:: REQUIREMENT ::
Where in the data does the word "agent" appear? Find those lines and copy them.

Stored records:
========================================

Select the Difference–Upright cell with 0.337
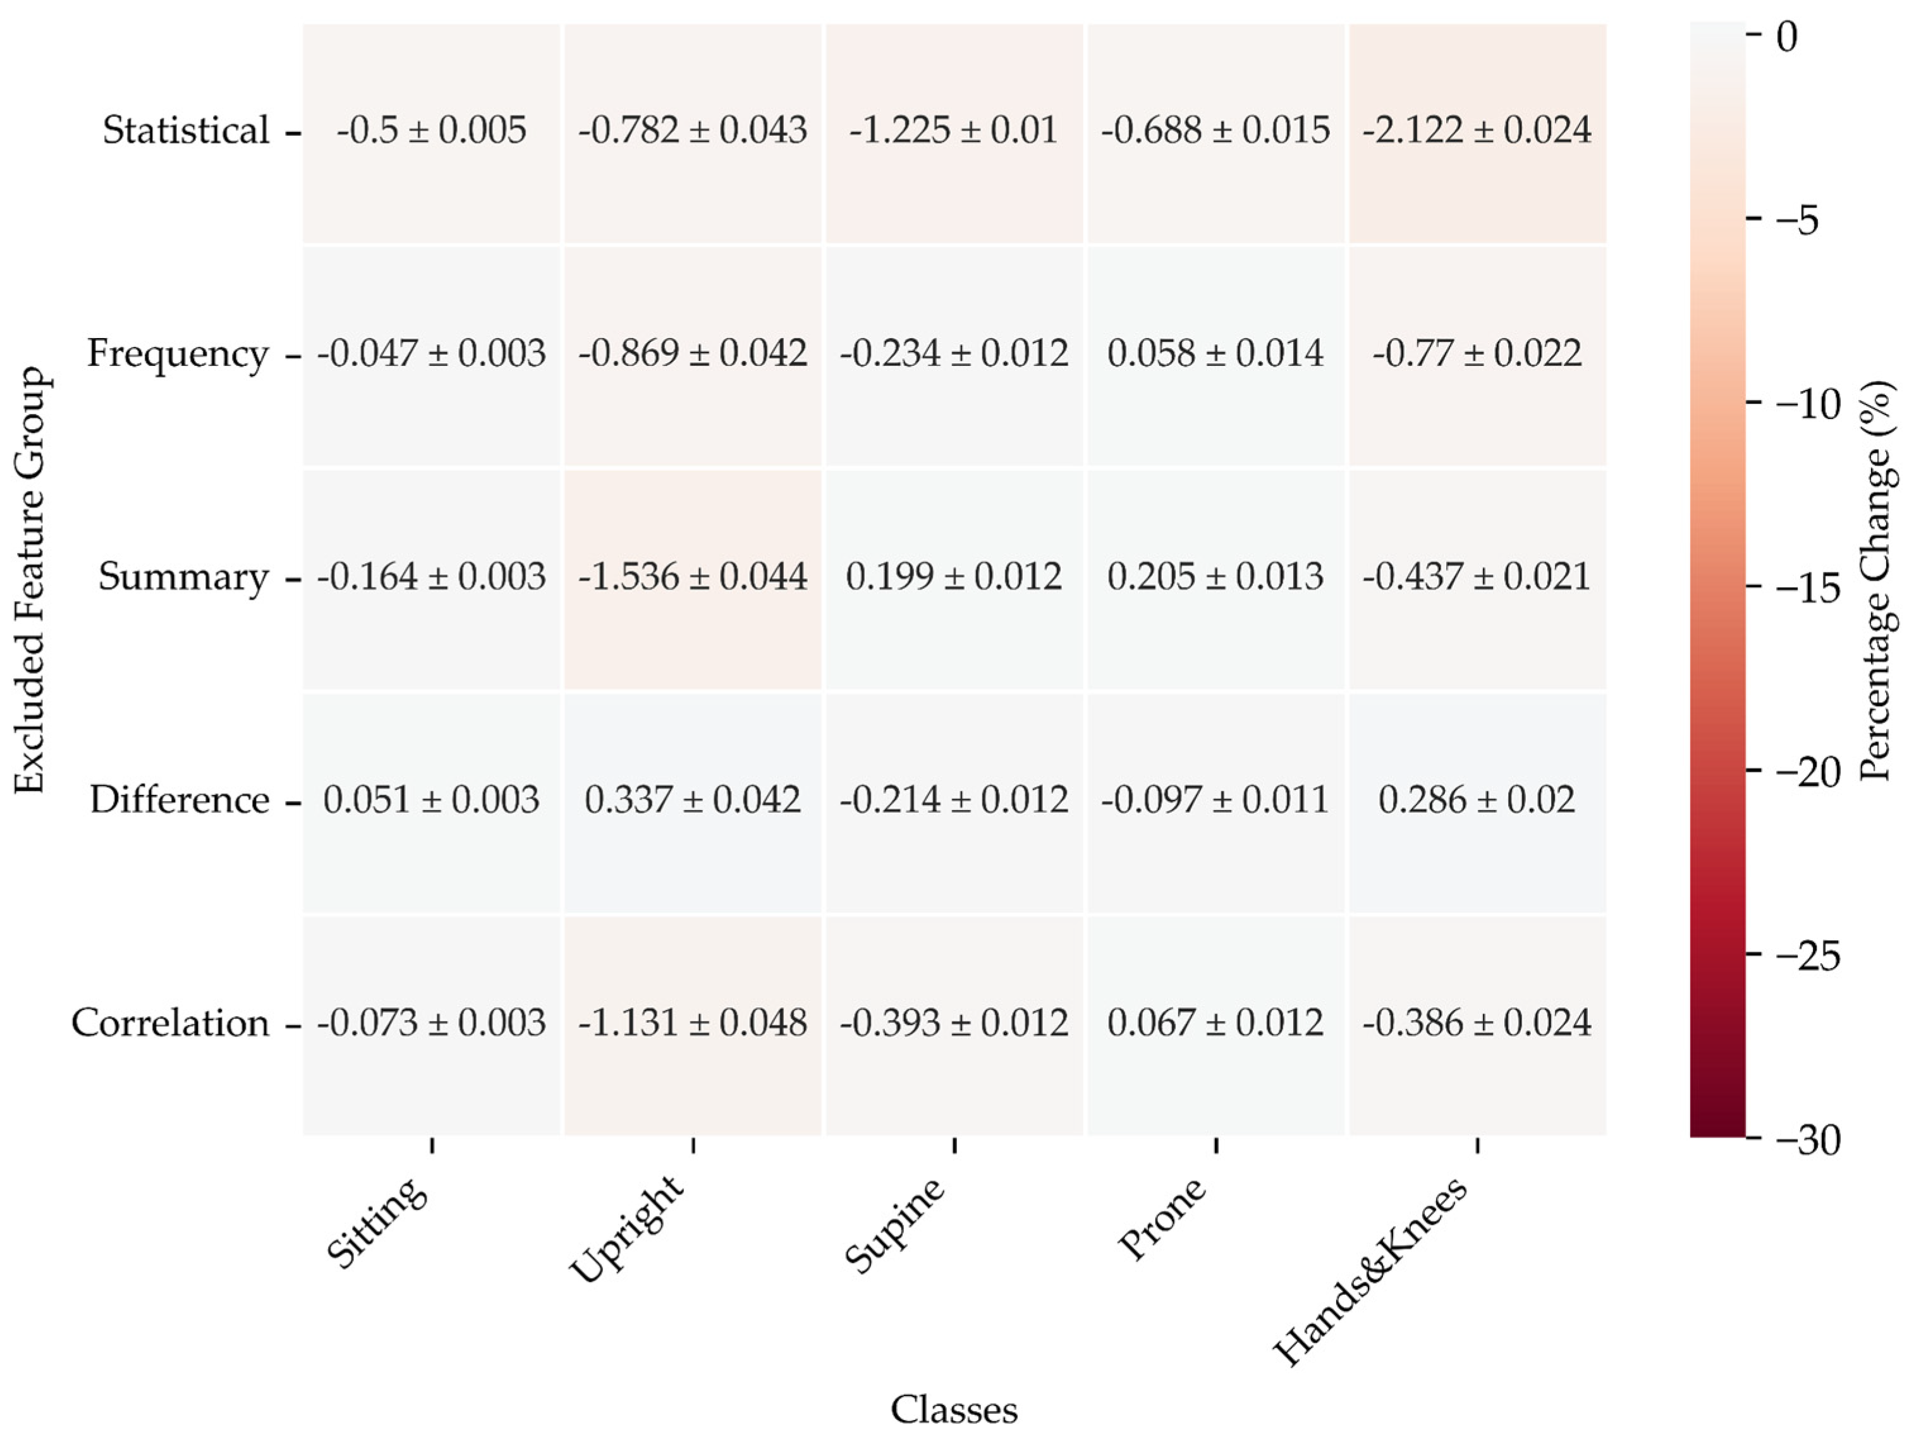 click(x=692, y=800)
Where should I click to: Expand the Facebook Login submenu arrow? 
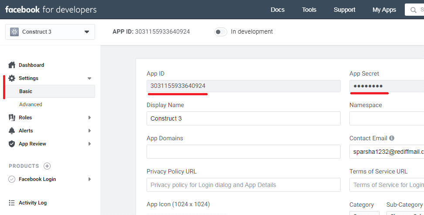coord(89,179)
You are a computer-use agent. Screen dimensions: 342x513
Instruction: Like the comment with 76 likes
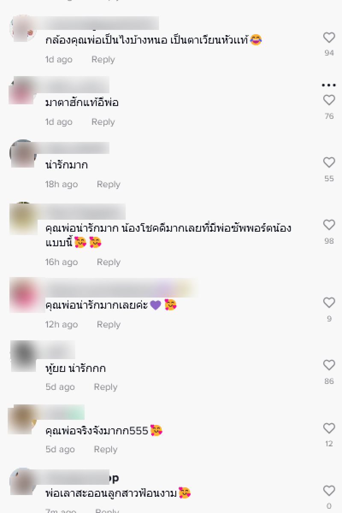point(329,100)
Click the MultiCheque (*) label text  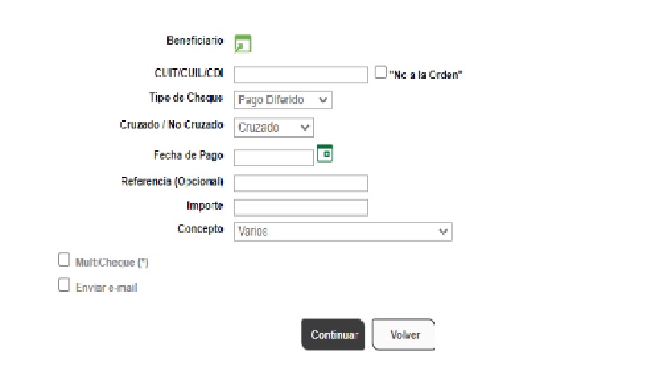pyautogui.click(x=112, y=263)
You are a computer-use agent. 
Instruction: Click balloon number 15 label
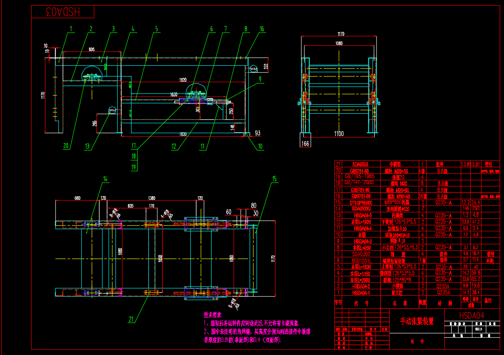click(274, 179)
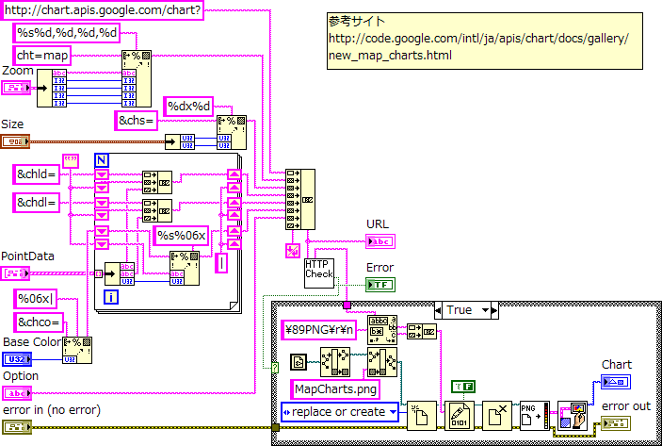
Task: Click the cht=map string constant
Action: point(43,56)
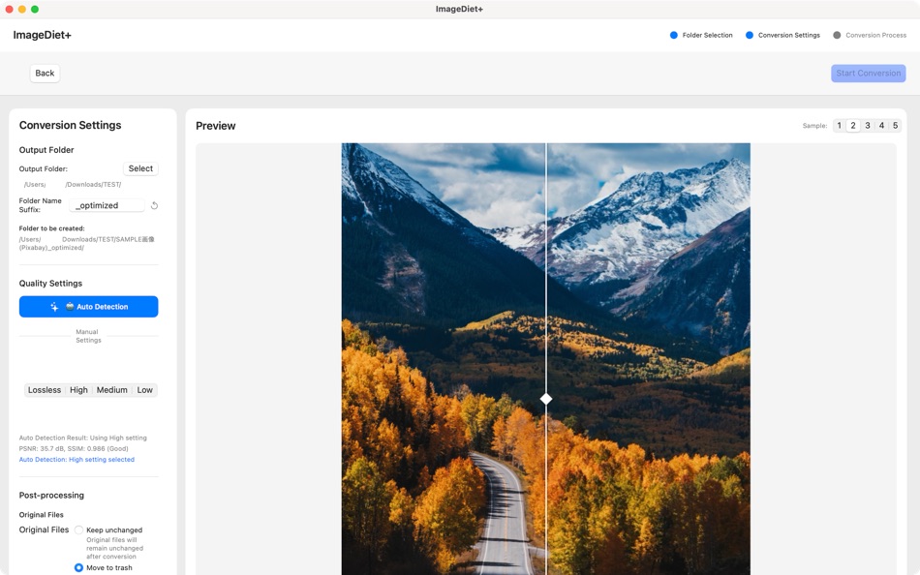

========================================

:: ANSWER FOR THE TASK ::
You are a computer-use agent. Screen dimensions: 342x513
You are a computer-use agent. 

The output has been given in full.